O retorno “ideal” varia de acordo com o risco de cada negócio. “Não tenho uma fórmula mágica, determinando que eu só entro no investimento a ‘xis por cento’ de retorno. Cada projeto recebe uma avaliação”, diz Gustavo Rocha, presidente da Invepar – empresa controlada por fundos de pensão, que atua em rodovias, mobilidade urbana e conquistou em 2012 o aeroporto de Guarulhos, o principal do país. Com R$ 905 milhões de receita líquida anual, a empresa quer mais projetos nos setores em que atua e busca terminais portuários.

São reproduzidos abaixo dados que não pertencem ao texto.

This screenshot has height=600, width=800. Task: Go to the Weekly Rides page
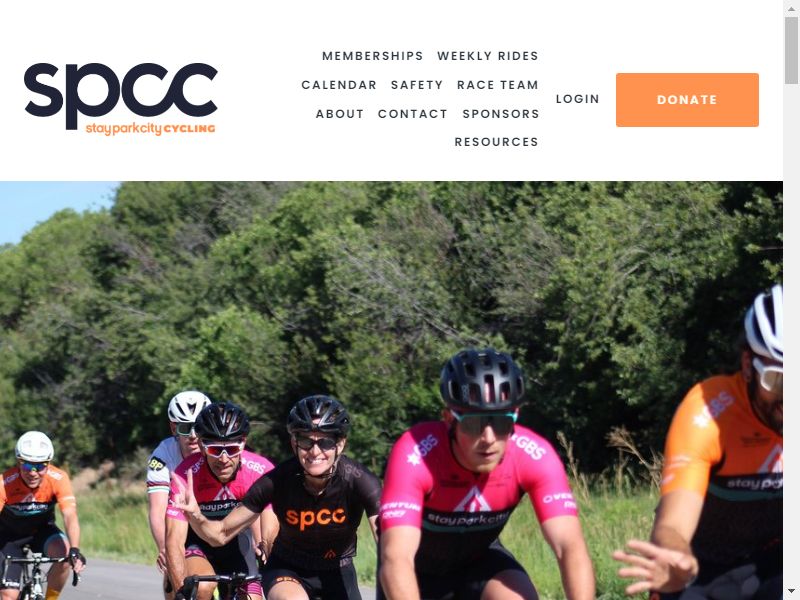pyautogui.click(x=488, y=56)

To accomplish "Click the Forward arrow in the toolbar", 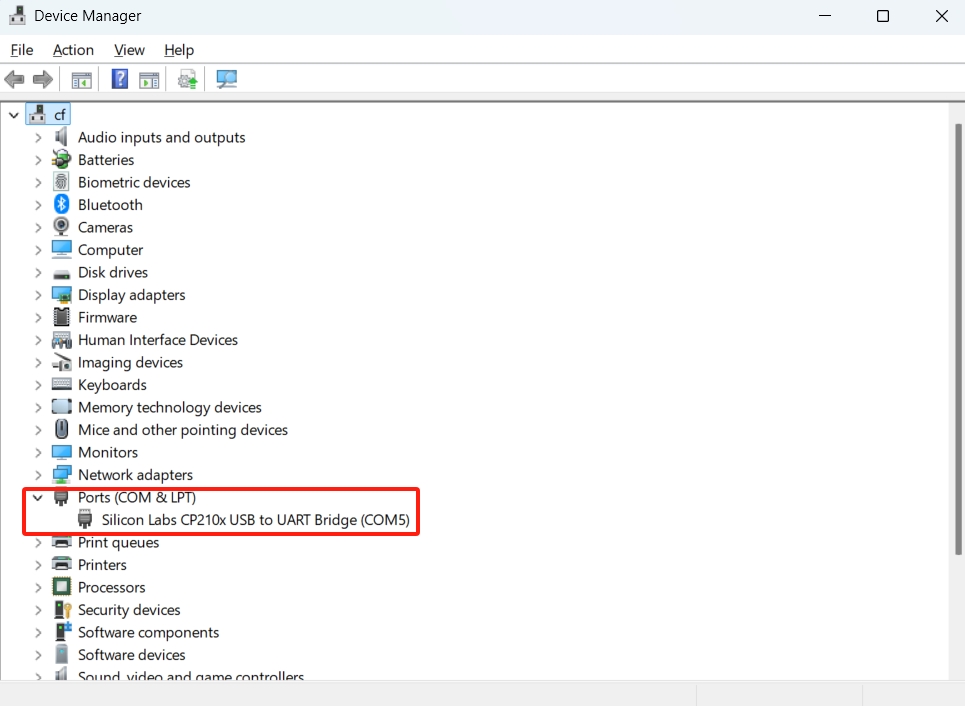I will [x=43, y=80].
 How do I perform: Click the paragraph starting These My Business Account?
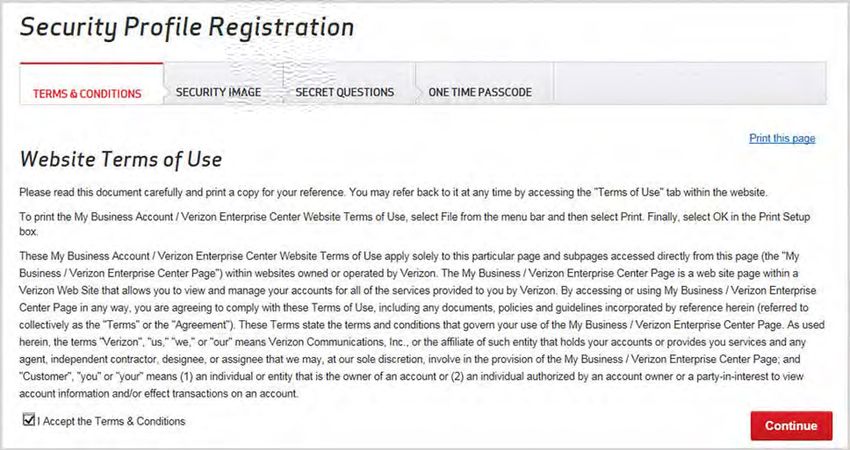pyautogui.click(x=422, y=325)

Em meio a tantas oportunidades, as rodovias são vistas pelo mercado como um setor mais seguro para os investimentos em infraestrutura, por terem um ambiente regulatório mais conhecido e estável – além de proporcionar geração contínua de caixa. O governo irá conceder nove rodovias, que demandarão investimentos de R$ 42 bilhões ao longo dos contratos – sendo R$ 23,5 bilhões em cinco anos. Embora o Planalto tenha adicionado regras mais rígidas nesses editais para evitar atrasos em obras, o que provoca receio por parte das empresas, o interesse por esse negócio continua.
Vencedora do último leilão do setor, em 2012, o grupo especializado em concessões EcoRodovias – controlado pela companhia de construção CR Almeida – mantém as estradas como seu negócio principal e vai concentrar esforços na conquista de dois novos projetos neste ano. “Quando você tem um pacote muito grande, acaba escolhendo ativos que têm mais lógica”, diz Marcelino Rafart de Seras, presidente da EcoRodovias.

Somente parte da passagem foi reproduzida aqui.